Strategy

42 Monster Problems that Attack as Loads Increase

For solutions take a look at: 7 Life Saving Scalability Defenses Against Load Monster Attacks.

This is a look at all the bad things that can happen to your carefully crafted program as loads increase: all hell breaks lose. Sure, you can scale out or scale up, but you can also choose to program better. Make your system handle larger loads. This saves money because fewer boxes are needed and it will make the entire application more reliable and have better response times. And it can be quite satisfying as a programmer.

Large Number Of Objects

We usually get into scaling problems when the number of objects gets larger. Clearly resource usage of all types is stressed as the number of objects grow.

Continuous Failures Makes An Infinite Event Stream

During large network failure scenarios there is never time for the system recover. We are in a continual state of stress.

Lots of High Priority Work

For example, rerouting is a high priority activity. If there is a large amount of rerouting work that can't be shed or squelched then resources will be continuously consumed to support the high priority work.

Larger Data Streams

As the sizes of media assets grow larger then the system load increases. As the number of sources of requests increase the system load increases.

Feature Creep

Holes in the system are uncovered as more features are added than the system was ever designed for.

Increases in Clients

More clients mean more resources uses. Threads are setup for clients so events can be pushed to them. Memory is used for client queues. Network bandwidth is used for communication. Per client data are maintained for each client.

Less Than Good Design Decisions

There are numerous design problems that can contribute to scaling problems.

Design that didn't handle large numbers of objects.
Lack of end-to-end application level flow control.
Application level retries that cause the reallocation and sending of messages.
Overhead in the memory library.

AIM OF THE EXERCISE:
Can you copy the load-problems article between "Feature Creep" and "numbers of objects.", inclusive, substituting "Worker processes" for "Threads"?

RECORDED INFORMATION:
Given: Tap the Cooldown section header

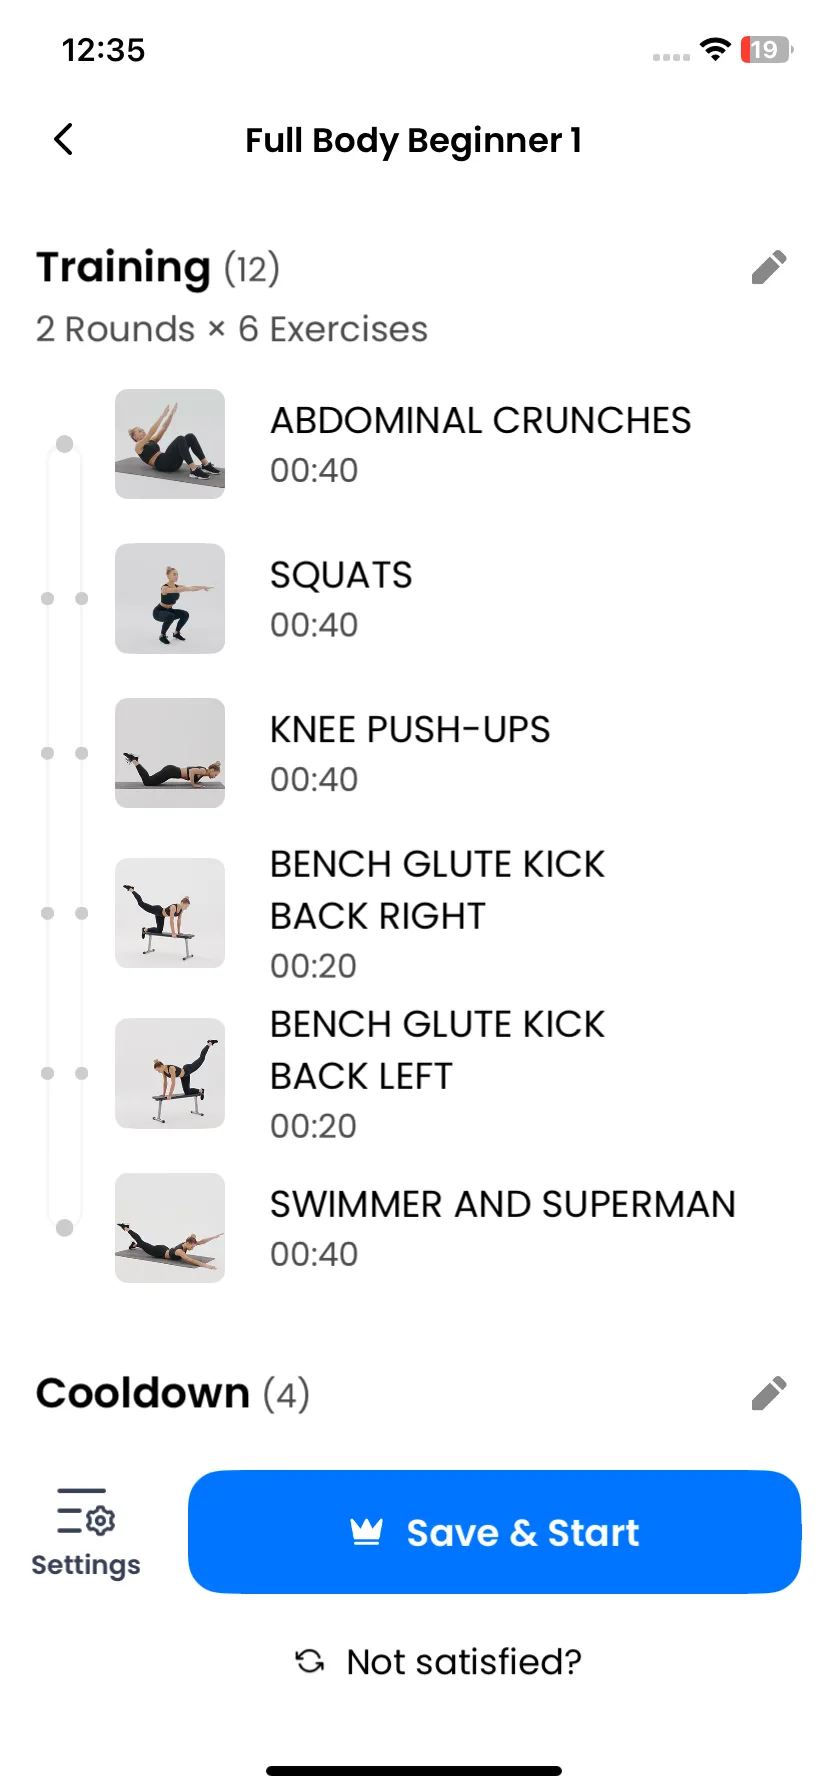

RESPONSE TO THIS EXERCISE:
Feature Creep

Holes in the system are uncovered as more features are added than the system was ever designed for.

Increases in Clients

More clients mean more resources uses. Worker processes are setup for clients so events can be pushed to them. Memory is used for client queues. Network bandwidth is used for communication. Per client data are maintained for each client.

Less Than Good Design Decisions

There are numerous design problems that can contribute to scaling problems.

Design that didn't handle large numbers of objects.